Link previews are a ubiquitous feature found in almost every chat and messaging app for good reason. Online conversations become easier to maintain by providing images and text associated with the attached file.
Unfortunately, link previews can leak data, consume limited bandwidth, drain batteries, and expose links in chats that should be end-to-end encrypted.
Such criminals included Facebook, Instagram, LinkedIn and Line messaging, according to him a study.
How do link previews work?
When a sender includes a link in a message, the application will display the conversation along with the text (usually a title) and images that accompany the link.
For this to happen, the application itself – or a proxy designated by the application – must visit the link, open the file there and analyze what it contains. This can be an exposure of users to cyber attacks.
The most severe are those that can download malware. Other forms could be forcing an application to download files that are large enough to block the application, drain the batteries, or consume limited amounts of bandwidth.
If the link leads to private material – say, a tax return posted to a private OneDrive or DropBox account – the application server has the ability to view and store it indefinitely.
What applications expose you to such risks?
Talal Haj Bakry and Tommy Mysk, the researchers behind the report, found that Facebook Messenger and Instagram were the messaging applications most frequently involved in such actions.

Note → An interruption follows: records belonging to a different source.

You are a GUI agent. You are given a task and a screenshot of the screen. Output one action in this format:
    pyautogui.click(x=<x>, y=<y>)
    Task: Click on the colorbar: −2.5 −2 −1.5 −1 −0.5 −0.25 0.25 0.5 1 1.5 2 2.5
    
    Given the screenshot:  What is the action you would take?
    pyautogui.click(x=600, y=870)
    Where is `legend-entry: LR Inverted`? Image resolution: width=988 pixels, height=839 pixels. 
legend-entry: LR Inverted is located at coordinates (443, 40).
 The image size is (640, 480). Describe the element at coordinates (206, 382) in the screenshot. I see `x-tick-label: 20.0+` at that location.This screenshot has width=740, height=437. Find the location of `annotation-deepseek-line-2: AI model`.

Both applications download and copy a fully connected file – even if it’s a gigabyte in size. This can be a problem especially if the file is something that users want to keep private.
Haj Bakry and Mysk reported their findings to Facebook, and the company said both applications work according to the rules.

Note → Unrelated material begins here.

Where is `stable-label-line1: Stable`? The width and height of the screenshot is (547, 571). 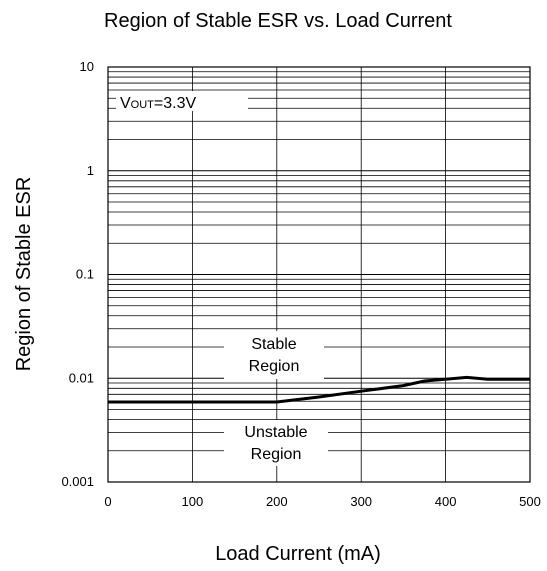
stable-label-line1: Stable is located at coordinates (274, 344).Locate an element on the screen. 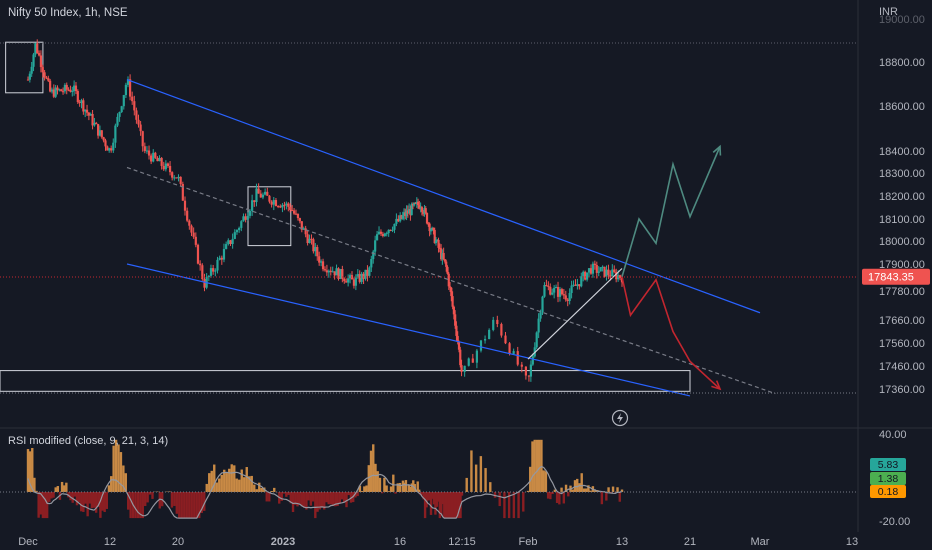 The image size is (932, 550). projection-bull is located at coordinates (671, 212).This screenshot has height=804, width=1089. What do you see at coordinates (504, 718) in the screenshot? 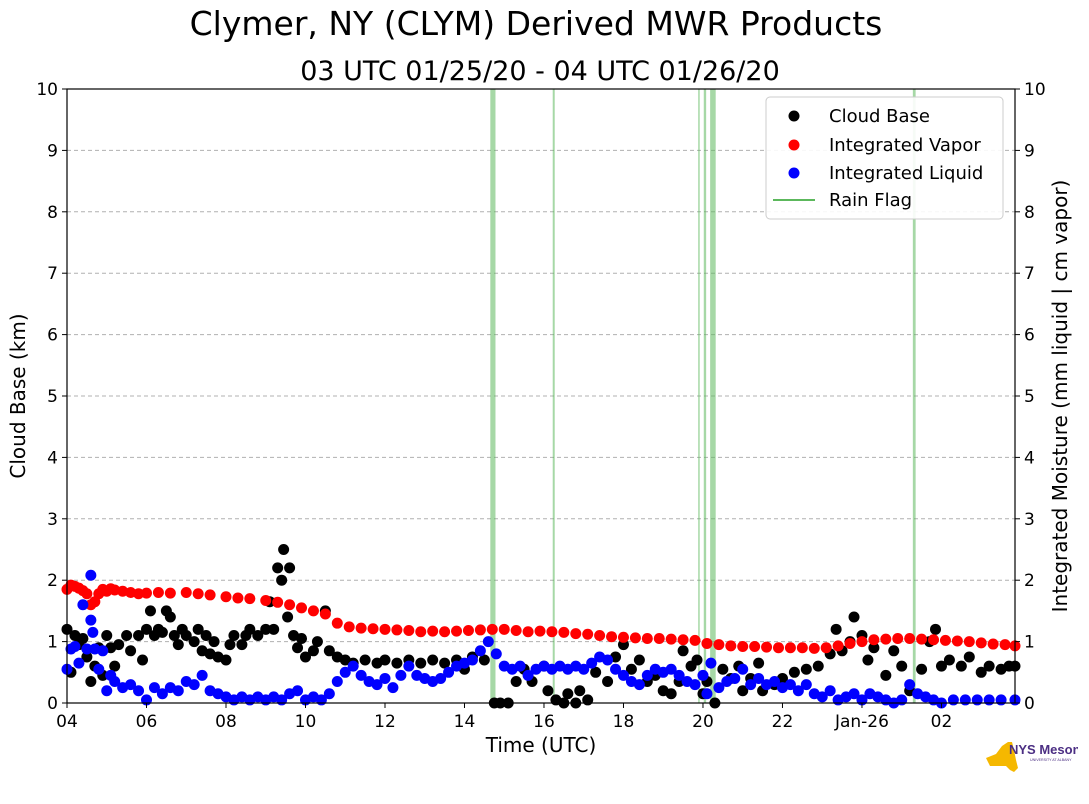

In the case of LinkedIn, the security issues were less serious. The difference was that instead of copying files of any size, it only copied the first 50 megabits.
Meanwhile, when Line opens an encrypted message and finds a link, it appears to send the link to the Line server to generate a preview.
“We believe this violates the purpose of end-to-end encryption, because Line servers know everything about the links that are sent through the application and information about who sends what links to whom,” wrote Haj Bakry and Mysk.
Discord, Google Hangouts, Slack, Twitter and Zoom also copy files, but limit the amount of data from 15 MB to 50 MB. The chart below provides a comparison of each application in the study.
At the opposite end, however, The study reveals that many applications they do things right. For example, Signal, Threema, TikTok and WeChat give all users the option to not receive link previews.
For truly sensitive messages and users who want as much privacy as possible, this is the perfect setting.